Pang Ho-cheung's Dream Home is a modern slasher masterpiece. Good gravy, the brutality alone would strike any connoisseur of horror ghost-while. Josie Ho hatches a plan to ensure the dwelling of her dreams stays hers, and that's killing as many neighbors as possible. It's a commentary on classism, status, and housing markets in addition to being gut-churn unsightly. Bless effects that remove gentiles and redecorate apartments a sanguine shade of red, in what I can only refer to as a stratospheric achievement in piled bodies. 

30. You’re Next

Animal masks. Blenders. Crossbows. Horror fans already knew Adam Wingard's name, but You're Next put Wingard's talents on the Hollywood map. An ultimate home invasion barrage of pain, family suffering, and criminality written in blood. A cast of genre veterans (Barbara Crampton or AJ Bowen) suffer rewatchable torments of the upper crust. Thank you, You're Next, for gifting us lazy horror fans an easy-to-assemble Halloween costume. Oh, and also for being a kickass bastardization of hide-and-seek.

29. Black Swan

Darren Aronofsky's psychologically destabilized take on Tchaikovsky feels to have released decades ago, but I assure you, it's only been one. Natalie Portman the purest dove in need of corruption. Mila Kunis the darkest shade of swan who takes Portman under her wing. Hallucinations, rival dancers, and moods of lustful entanglement unravel sophistication into a glorious mess of overachiever insanity.
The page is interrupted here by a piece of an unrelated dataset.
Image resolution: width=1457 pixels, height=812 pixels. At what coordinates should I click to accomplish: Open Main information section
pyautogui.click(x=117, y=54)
What vision from Aronofsky, whose aviary dazes ruffle feathers of perception in oh-so-majestic ways.

28. Cheap Thrills 

I understand this is the entry that'll draw the most raised eyebrows, but what's more horrifying than human compulsion? E.L. Katz's Cheap Thrills makes you question personal values, forcing viewers to rationalize the unthinkable in characters' shoes. David Koechner plays merciless and unstable gamemaster in this double-dare gauntlet of challenges, Pat Healy and Ethan Embry his no-luck contestants. Violent, vindictive, and no-holds-barred when it comes to social kabobing. Don't try this at home, kids! Just watch along.

27. The Loved Ones 

Remember that Sean Byrne guy I mentioned above? Here's why his meager catalog bothers me so much. With only two films this decade, The Loved Ones is even *better* than The Devil's Candy. Robin McLeavy is *divine* as "Princess," a daddy's girl who captures prom dates and as her latest victim Brent (Xavier Samuel) finds out, isn't to be denied requests. The Loved Ones is never predictable, the epitome of unforgiving, and despicably entertaining when it comes to tied-up torments.

26. Detention 

As years fade away, I find Detention to be one of my most watched horror movies of the decade. Joseph Kahn's mashup of The Breakfast Club, Scream, and Jennifer's Body is something only Kahn's undepletable energies could claim responsibility. Josh Hutcherson and Shanley Caswell travel through time, fight the awkwardness of high school, and flee from slasher villain "Cinderhella" in this meta genre remix that's benefitted by Kahn's music video background. The dictionary definition of "divisive," but that's why it's beloved by certain hordes of horror comedy fans.